**TASK OBJECTIVE**
Would you give the records below again, exactly and completely?

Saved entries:
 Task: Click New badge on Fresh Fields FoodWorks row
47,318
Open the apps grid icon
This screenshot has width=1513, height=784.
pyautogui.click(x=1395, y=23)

**TASK RESULT**
 Task: Click New badge on Fresh Fields FoodWorks row
47,318
Open the apps grid icon
This screenshot has width=1513, height=784.
pyautogui.click(x=1395, y=23)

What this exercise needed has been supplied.